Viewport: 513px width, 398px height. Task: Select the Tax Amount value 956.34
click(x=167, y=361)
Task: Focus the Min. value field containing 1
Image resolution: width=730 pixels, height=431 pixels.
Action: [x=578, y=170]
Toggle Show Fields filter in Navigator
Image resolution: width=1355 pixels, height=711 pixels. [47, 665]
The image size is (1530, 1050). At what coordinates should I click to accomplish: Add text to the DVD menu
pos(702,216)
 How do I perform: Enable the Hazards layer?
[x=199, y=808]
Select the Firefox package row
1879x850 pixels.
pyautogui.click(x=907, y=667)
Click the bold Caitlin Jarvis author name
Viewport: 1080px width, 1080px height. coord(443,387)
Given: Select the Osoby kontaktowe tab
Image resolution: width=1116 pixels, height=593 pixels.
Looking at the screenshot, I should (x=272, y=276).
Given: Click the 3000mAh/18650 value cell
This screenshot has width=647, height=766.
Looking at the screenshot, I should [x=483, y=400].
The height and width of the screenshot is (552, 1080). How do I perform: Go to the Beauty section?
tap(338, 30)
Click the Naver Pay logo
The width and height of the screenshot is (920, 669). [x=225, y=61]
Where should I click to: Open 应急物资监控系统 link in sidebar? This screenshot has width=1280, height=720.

────────────────────────────────────────

YOUR INSTRUCTIONS:
Reproduce the data above with "Given" swapped for "Instruction" wherever it occurs, keeping every other character the same.

THE SOLUTION:
Viewport: 513px width, 398px height. Task: Select the Tax Amount value 956.34
click(x=167, y=361)
Task: Focus the Min. value field containing 1
Image resolution: width=730 pixels, height=431 pixels.
Action: [x=578, y=170]
Toggle Show Fields filter in Navigator
Image resolution: width=1355 pixels, height=711 pixels. [47, 665]
The image size is (1530, 1050). At what coordinates should I click to accomplish: Add text to the DVD menu
pos(702,216)
 How do I perform: Enable the Hazards layer?
[x=199, y=808]
Select the Firefox package row
1879x850 pixels.
pyautogui.click(x=907, y=667)
Click the bold Caitlin Jarvis author name
Viewport: 1080px width, 1080px height. coord(443,387)
Instruction: Select the Osoby kontaktowe tab
Image resolution: width=1116 pixels, height=593 pixels.
Looking at the screenshot, I should (x=272, y=276).
Instruction: Click the 3000mAh/18650 value cell
This screenshot has width=647, height=766.
Looking at the screenshot, I should [x=483, y=400].
The height and width of the screenshot is (552, 1080). How do I perform: Go to the Beauty section?
tap(338, 30)
Click the Naver Pay logo
The width and height of the screenshot is (920, 669). [x=225, y=61]
Where should I click to: Open 应急物资监控系统 link in sidebar? This screenshot has width=1280, height=720.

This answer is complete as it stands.